Michael Crawford & Sarah Brightman – “Music Of The Night” (19) (video)
This Halloweeny song became Michael's only top ten hit, and despite her not singing a note (although she did look wonderully other-worldy in the video) it also became Sarah's fifth of six top tenners, when it peaked at number 7.

Aretha Franklin & George Michael – “I Knew You Were Waiting (For Me)” (1) (video)
The first of two weeks at number one for Aretha's only chart topper, but for George it was already his third of seven outside of Wham.

Hot Chocolate – “You Sexy Thing” (remix) (14) (video/credits)
It had peaked at number 2 in 1975, this time around this gallopy version made it to number 10.


February 12th is next.

26 comments:

  1. The Blow Monkeys - although the song was no great shakes, the lead singer had an awesome jumper, where I actually felt like having one.
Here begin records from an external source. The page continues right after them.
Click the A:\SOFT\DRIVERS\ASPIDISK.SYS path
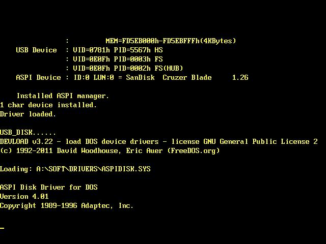Viewport: 326px width, 244px height. pyautogui.click(x=93, y=169)
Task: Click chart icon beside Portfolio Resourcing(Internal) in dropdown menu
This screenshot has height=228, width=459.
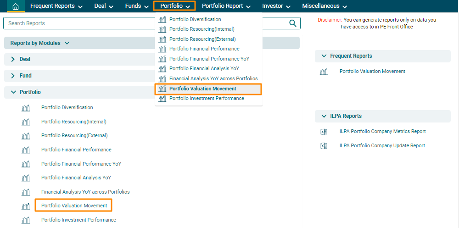Action: [162, 29]
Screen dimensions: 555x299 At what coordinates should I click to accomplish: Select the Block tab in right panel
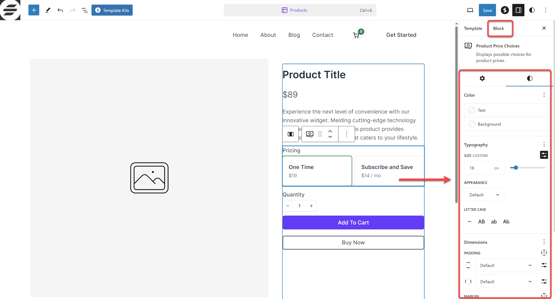coord(498,28)
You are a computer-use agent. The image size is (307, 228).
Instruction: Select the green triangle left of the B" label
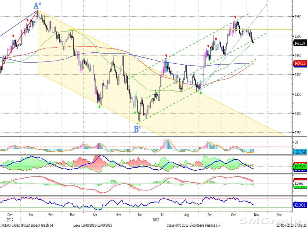tap(135, 112)
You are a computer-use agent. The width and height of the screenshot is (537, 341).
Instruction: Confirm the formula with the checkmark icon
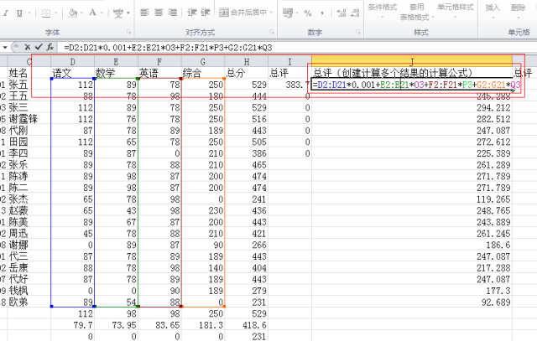click(38, 47)
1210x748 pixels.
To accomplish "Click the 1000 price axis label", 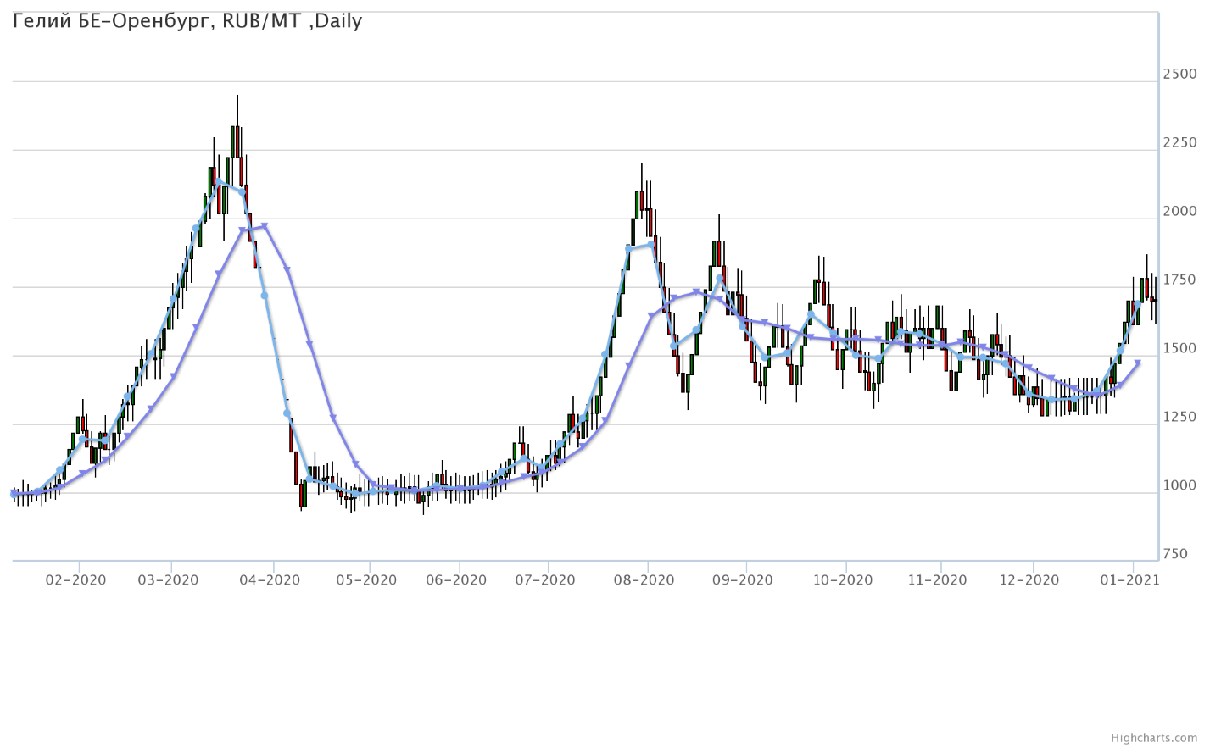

He probably still has it as a momento for future generations of his family to say that he wore it on TV in front of millions of TV viewers on TOTP.

    The Smiths - the title lyrics would not stand up today, as there is CCTV in every shop nowadays, and is mandatory for opening a retail outlet, to the point where it is not worth running a shop with all these extra costs, and I feel sorry for the flailing retail sector having to shell out for expensive running of security cameras, which was not traditionally a mandatory cost at the time of this Smiths number.

    Michael Crawford & Sarah Brightman - the chart rundown caption had no listing of Sarah Brightman, only Crawford, yet both artists were credited on the caption at the start of the video later in the show. I guess the initial omission was because Brightman didn't actually sing on the record, as Angelo correctly points out. Anyway, I thought once again that Brightman's striking looks in these Phantom Of The Opera videos was superb, making her perfect for such glamourous melodramatic videos, like mini movie classics!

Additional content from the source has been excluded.